Copy the following lines word for word, leaving out the pictures.
━━━━━━━━━━━━━━━━━━━━━━━━━━━━━━
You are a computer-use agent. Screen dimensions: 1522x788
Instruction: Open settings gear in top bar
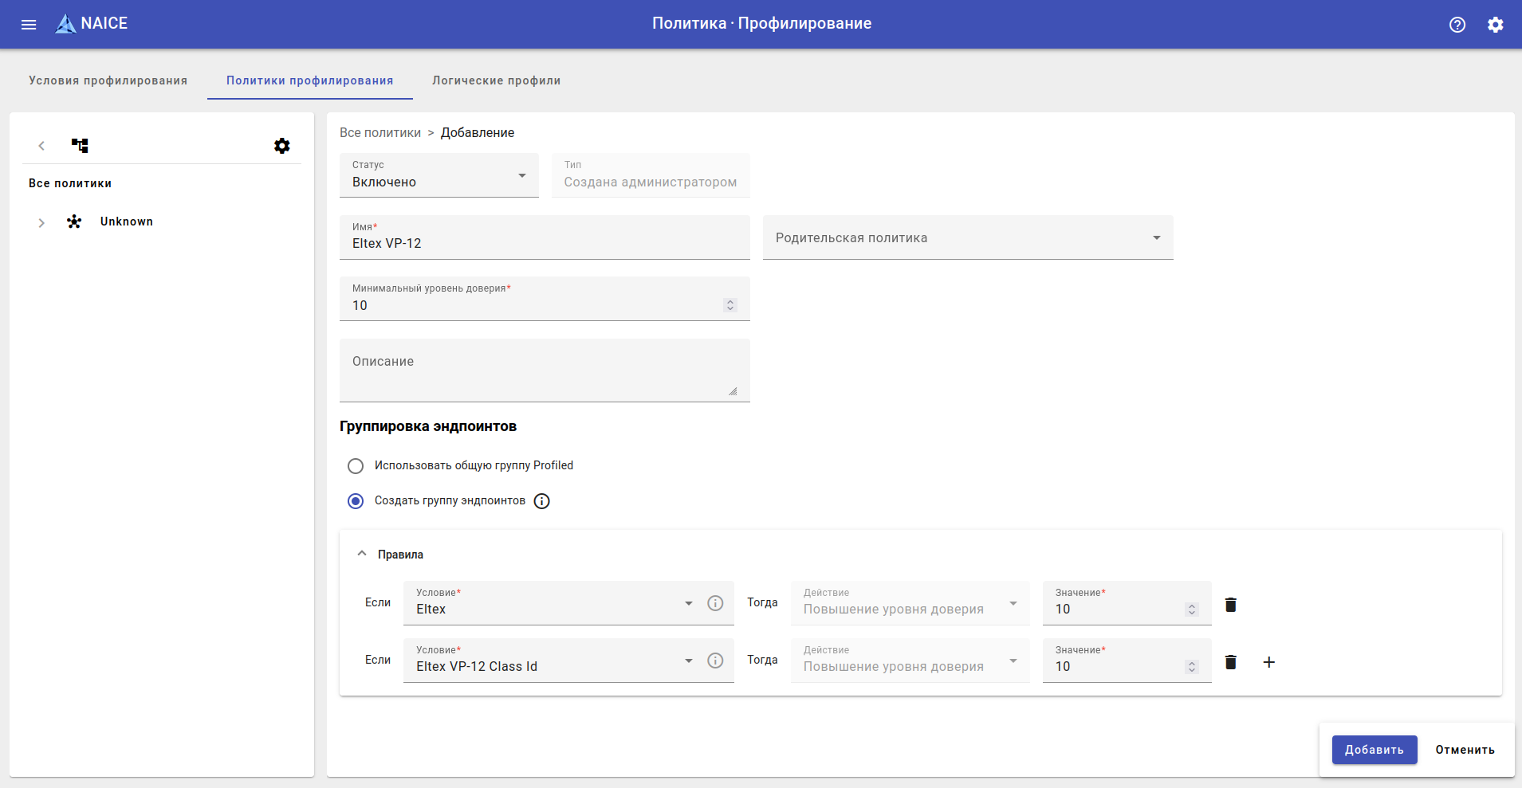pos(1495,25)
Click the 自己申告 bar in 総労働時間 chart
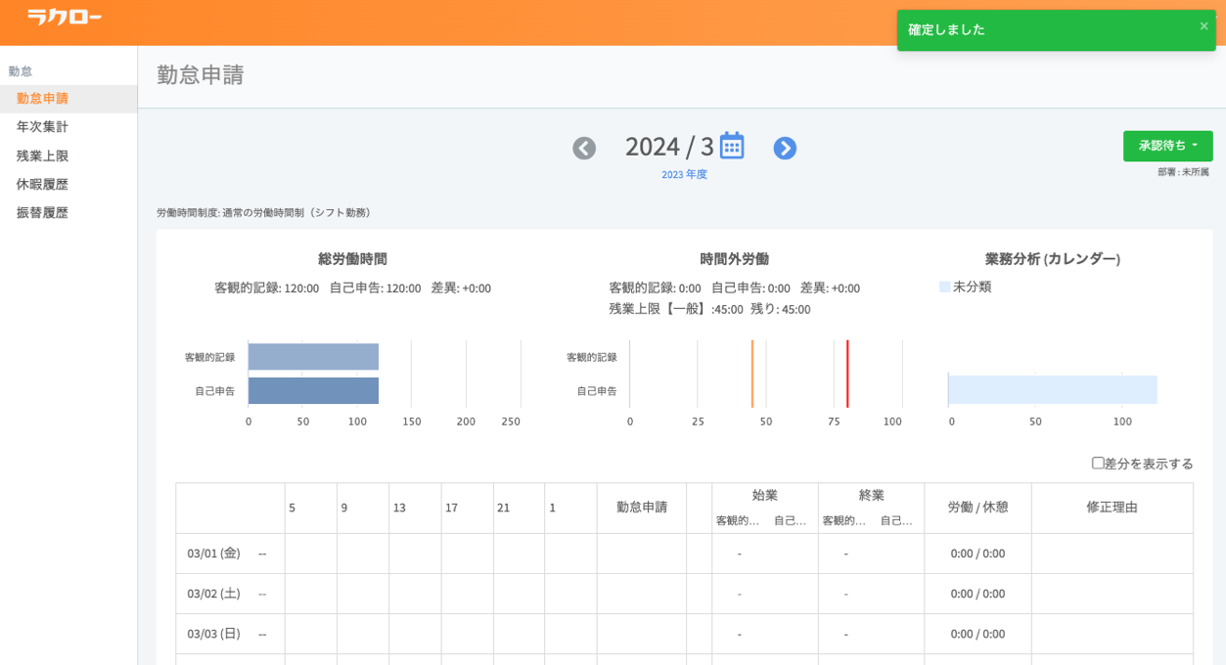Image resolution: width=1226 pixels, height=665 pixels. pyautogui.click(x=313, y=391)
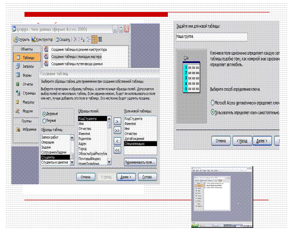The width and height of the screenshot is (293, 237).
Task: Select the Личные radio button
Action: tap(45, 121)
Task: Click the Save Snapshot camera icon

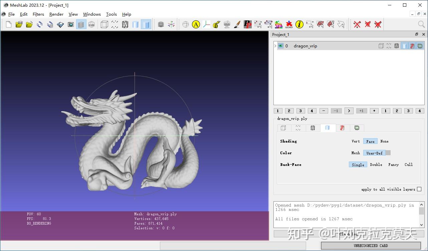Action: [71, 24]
━━━━━━━━━━━━━━━━━━━━━━━━━━━━━━
→ Answer
You are a computer-use agent. Screen dimensions: 1522x788
Instruction: Open settings gear in top bar
pos(1495,25)
Click the 自己申告 bar in 総労働時間 chart
Image resolution: width=1226 pixels, height=665 pixels. pyautogui.click(x=313, y=391)
The width and height of the screenshot is (293, 237).
Task: Select the Личные radio button
Action: tap(45, 121)
Task: Click the Save Snapshot camera icon

Action: [71, 24]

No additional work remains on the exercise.